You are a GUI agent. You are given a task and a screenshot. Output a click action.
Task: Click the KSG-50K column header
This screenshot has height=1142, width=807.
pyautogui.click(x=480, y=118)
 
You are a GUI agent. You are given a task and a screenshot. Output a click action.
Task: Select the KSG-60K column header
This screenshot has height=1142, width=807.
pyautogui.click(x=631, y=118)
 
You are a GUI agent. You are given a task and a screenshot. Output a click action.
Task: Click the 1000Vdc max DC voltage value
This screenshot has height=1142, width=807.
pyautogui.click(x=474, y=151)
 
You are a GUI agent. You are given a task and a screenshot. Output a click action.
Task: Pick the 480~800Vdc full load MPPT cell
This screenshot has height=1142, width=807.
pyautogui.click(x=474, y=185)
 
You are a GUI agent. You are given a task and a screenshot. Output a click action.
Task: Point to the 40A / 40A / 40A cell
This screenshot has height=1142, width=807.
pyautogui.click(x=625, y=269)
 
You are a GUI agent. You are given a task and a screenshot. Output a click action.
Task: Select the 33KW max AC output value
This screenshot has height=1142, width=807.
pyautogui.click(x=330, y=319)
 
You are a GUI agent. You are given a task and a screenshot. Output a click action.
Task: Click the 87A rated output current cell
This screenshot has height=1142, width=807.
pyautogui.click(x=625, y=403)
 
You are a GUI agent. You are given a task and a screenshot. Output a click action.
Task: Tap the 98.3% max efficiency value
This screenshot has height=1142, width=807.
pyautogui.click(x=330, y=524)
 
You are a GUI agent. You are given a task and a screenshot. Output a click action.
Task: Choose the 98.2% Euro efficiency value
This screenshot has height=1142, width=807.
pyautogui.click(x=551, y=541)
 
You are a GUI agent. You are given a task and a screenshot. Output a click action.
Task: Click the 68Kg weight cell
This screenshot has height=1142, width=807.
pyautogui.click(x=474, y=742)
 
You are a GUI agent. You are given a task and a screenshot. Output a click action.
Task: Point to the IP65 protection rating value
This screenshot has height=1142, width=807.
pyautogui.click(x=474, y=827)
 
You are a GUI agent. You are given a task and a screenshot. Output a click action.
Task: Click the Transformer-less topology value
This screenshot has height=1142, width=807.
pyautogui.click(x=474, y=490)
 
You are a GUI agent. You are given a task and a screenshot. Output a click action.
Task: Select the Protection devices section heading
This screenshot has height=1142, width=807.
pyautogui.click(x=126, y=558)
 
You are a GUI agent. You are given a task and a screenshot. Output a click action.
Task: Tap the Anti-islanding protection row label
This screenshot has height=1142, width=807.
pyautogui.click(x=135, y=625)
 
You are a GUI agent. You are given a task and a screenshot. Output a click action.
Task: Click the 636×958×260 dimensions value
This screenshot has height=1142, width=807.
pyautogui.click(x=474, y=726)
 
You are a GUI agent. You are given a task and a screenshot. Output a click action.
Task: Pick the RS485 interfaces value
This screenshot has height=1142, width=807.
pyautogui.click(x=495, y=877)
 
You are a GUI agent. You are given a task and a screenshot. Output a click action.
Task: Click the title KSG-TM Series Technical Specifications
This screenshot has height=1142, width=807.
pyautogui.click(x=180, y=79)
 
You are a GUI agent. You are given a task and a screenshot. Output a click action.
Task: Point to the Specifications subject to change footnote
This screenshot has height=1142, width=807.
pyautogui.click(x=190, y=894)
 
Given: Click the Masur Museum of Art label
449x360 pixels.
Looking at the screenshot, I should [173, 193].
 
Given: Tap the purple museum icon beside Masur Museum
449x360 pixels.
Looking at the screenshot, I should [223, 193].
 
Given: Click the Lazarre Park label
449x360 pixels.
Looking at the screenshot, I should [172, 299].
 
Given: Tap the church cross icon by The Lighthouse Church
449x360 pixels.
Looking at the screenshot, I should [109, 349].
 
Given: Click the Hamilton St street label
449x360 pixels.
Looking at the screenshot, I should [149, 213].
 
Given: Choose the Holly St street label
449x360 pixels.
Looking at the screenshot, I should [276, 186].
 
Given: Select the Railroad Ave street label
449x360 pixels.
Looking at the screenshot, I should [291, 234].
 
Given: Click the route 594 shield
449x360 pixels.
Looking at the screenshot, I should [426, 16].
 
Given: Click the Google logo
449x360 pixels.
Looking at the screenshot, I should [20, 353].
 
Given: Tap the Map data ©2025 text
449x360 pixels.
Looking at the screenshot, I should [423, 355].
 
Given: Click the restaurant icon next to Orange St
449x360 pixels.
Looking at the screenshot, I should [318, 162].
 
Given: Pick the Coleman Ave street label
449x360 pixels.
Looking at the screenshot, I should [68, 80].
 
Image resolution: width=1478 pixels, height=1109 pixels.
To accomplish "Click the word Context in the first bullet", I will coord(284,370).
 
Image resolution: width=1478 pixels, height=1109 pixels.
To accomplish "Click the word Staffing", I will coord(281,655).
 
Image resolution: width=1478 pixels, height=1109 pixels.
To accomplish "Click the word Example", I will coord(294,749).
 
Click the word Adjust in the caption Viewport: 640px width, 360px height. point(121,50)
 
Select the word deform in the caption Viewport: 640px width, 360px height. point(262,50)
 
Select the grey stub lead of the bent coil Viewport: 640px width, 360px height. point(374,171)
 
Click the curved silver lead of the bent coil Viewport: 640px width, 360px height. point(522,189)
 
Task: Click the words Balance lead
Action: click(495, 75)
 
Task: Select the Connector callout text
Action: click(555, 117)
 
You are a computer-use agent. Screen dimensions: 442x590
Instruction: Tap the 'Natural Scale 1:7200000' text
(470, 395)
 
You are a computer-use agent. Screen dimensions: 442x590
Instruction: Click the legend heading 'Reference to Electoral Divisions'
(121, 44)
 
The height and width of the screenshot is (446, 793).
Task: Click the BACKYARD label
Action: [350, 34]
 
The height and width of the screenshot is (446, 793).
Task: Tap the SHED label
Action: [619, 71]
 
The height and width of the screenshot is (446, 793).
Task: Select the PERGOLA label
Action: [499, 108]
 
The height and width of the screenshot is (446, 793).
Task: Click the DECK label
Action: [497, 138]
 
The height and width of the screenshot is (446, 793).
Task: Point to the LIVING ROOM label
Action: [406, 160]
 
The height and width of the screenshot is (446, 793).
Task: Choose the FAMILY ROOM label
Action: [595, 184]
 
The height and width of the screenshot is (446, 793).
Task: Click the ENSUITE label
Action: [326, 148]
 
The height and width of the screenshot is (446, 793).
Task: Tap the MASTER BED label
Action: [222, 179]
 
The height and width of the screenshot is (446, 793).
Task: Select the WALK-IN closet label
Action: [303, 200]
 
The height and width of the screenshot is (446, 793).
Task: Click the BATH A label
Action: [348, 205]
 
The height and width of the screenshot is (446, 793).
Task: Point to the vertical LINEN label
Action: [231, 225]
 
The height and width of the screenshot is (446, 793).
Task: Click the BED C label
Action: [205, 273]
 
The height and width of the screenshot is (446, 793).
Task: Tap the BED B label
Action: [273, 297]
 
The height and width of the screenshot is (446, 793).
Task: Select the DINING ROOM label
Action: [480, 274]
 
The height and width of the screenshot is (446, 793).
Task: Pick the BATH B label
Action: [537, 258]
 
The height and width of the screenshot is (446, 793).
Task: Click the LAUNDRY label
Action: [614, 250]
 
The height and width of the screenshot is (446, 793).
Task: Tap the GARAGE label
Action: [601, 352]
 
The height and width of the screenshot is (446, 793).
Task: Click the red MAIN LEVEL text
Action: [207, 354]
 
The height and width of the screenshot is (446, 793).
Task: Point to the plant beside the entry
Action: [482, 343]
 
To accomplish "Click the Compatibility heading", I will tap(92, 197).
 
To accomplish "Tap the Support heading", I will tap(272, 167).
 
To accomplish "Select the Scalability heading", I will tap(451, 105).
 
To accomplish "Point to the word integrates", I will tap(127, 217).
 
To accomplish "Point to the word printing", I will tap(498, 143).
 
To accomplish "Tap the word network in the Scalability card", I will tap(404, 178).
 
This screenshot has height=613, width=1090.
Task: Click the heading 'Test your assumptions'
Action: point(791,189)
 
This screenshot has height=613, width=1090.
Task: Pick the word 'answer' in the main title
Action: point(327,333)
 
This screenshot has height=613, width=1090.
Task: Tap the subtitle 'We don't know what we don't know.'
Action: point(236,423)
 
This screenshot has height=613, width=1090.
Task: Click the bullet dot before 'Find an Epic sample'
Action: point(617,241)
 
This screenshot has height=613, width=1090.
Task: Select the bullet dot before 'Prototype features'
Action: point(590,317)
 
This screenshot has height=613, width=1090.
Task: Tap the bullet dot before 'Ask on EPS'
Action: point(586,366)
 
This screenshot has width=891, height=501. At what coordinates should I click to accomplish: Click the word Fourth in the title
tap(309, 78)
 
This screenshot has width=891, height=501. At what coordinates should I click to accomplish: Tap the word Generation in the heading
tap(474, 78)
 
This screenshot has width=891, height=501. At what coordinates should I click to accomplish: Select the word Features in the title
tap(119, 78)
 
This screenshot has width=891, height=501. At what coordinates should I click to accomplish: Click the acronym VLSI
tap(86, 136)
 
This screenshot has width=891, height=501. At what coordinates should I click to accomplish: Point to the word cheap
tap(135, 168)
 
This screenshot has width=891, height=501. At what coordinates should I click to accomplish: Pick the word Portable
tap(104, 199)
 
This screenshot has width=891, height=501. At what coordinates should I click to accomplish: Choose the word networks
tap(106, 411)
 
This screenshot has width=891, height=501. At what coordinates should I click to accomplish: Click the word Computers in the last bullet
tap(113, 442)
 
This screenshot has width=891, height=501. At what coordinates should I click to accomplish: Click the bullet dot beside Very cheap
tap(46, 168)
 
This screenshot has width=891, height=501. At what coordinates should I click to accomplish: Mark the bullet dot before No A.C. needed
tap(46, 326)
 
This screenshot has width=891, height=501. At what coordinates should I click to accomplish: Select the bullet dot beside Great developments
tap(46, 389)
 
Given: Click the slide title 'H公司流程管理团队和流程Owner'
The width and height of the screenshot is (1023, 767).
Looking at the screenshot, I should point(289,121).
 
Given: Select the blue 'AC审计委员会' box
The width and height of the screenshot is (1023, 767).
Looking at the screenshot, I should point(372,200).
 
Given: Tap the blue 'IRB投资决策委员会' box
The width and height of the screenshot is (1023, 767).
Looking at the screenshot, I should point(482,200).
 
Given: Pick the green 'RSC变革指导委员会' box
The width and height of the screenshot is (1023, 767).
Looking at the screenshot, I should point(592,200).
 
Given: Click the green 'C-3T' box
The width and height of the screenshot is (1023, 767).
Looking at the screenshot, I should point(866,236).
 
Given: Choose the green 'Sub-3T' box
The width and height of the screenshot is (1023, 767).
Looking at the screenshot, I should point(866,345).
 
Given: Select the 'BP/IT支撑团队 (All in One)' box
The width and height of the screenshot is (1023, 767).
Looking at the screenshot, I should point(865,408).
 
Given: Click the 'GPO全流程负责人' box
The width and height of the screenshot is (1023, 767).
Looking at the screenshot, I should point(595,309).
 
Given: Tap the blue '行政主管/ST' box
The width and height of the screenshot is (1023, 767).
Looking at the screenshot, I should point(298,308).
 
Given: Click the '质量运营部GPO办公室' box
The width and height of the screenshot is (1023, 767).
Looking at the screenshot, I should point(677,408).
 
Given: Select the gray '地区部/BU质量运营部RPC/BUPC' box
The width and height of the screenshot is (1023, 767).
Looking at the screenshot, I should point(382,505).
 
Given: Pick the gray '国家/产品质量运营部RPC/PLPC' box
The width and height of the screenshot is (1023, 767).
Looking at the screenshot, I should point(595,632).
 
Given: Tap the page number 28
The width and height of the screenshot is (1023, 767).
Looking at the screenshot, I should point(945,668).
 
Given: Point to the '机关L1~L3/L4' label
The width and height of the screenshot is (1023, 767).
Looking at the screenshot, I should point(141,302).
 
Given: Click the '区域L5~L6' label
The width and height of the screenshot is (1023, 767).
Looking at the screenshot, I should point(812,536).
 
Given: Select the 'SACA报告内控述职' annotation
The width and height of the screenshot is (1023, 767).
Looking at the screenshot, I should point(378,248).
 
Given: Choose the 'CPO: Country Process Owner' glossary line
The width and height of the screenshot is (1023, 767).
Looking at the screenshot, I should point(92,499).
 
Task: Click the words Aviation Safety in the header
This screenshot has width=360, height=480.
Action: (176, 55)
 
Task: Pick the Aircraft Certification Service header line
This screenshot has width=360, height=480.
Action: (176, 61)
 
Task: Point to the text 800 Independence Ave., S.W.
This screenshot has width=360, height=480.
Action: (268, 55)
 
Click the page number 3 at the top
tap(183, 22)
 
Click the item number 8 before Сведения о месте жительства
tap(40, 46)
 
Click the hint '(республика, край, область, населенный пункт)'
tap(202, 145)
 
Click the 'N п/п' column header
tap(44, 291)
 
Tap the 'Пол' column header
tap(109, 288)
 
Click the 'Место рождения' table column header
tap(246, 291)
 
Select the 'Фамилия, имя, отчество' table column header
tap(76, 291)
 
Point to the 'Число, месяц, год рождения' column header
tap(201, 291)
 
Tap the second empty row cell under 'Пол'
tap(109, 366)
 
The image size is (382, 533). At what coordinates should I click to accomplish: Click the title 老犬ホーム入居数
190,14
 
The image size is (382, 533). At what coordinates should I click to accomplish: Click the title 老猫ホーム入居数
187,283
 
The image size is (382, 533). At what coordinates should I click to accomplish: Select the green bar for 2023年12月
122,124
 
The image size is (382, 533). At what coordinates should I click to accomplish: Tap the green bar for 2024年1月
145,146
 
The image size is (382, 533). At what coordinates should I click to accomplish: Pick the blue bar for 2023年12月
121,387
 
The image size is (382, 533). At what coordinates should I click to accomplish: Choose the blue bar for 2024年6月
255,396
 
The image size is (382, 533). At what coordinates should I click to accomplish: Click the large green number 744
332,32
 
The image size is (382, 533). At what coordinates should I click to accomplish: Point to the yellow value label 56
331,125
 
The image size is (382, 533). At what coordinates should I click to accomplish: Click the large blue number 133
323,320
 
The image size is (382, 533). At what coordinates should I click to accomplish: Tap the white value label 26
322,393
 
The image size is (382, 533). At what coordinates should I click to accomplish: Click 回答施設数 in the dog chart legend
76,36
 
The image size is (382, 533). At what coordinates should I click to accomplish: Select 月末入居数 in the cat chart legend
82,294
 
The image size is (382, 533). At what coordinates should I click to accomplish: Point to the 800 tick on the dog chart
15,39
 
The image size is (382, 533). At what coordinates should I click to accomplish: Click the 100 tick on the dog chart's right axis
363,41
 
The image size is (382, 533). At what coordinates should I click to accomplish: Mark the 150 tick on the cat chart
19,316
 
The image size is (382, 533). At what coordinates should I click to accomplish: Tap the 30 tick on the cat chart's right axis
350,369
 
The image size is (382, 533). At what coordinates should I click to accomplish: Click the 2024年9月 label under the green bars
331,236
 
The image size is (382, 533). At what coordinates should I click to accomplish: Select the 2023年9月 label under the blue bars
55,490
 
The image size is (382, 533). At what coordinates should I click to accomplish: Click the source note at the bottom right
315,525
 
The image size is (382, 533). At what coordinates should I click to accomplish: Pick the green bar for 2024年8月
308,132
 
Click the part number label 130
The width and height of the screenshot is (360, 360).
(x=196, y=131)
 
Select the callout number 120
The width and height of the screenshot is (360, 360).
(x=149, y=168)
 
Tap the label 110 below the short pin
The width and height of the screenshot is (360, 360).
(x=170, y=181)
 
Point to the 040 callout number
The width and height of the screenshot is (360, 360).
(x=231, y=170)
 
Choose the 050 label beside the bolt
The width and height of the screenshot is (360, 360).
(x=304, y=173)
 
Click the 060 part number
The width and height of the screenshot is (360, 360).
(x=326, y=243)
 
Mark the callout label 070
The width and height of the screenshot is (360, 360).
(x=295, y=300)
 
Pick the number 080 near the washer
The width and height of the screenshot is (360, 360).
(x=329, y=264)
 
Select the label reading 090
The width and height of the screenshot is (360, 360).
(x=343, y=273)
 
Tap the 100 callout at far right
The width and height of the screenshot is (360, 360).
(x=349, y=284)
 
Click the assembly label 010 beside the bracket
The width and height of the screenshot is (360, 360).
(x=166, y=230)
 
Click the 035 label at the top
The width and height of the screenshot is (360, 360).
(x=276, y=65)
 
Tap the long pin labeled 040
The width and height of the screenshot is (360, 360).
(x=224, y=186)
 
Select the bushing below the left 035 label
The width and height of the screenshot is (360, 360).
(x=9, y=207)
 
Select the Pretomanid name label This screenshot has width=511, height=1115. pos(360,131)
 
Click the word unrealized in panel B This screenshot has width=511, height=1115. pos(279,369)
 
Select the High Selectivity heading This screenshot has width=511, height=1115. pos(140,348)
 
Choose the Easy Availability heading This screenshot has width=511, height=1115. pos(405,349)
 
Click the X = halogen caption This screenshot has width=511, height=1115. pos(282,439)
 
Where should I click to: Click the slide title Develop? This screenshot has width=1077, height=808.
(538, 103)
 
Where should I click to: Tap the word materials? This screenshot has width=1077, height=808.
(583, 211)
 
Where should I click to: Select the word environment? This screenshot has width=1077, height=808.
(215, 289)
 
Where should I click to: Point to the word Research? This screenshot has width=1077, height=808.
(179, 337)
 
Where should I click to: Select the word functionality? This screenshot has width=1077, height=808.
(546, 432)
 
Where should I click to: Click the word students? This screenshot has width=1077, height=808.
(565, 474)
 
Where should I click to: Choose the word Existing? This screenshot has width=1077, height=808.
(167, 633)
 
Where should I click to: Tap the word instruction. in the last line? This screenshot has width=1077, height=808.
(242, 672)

┄┄┄┄┄┄┄┄┄┄┄┄┄┄┄┄┄┄┄┄

** TASK DESCRIPTION **
Rewrite the rows starting with the line that contains "Pick the number 080 near the washer" and going on through the line that contains "(x=166, y=230)", putting "tag" in place of "label" and keeping everything else the same.

** RESULT **
Pick the number 080 near the washer
The width and height of the screenshot is (360, 360).
(x=329, y=264)
 
Select the tag reading 090
The width and height of the screenshot is (360, 360).
(x=343, y=273)
 
Tap the 100 callout at far right
The width and height of the screenshot is (360, 360).
(x=349, y=284)
 
Click the assembly tag 010 beside the bracket
The width and height of the screenshot is (360, 360).
(x=166, y=230)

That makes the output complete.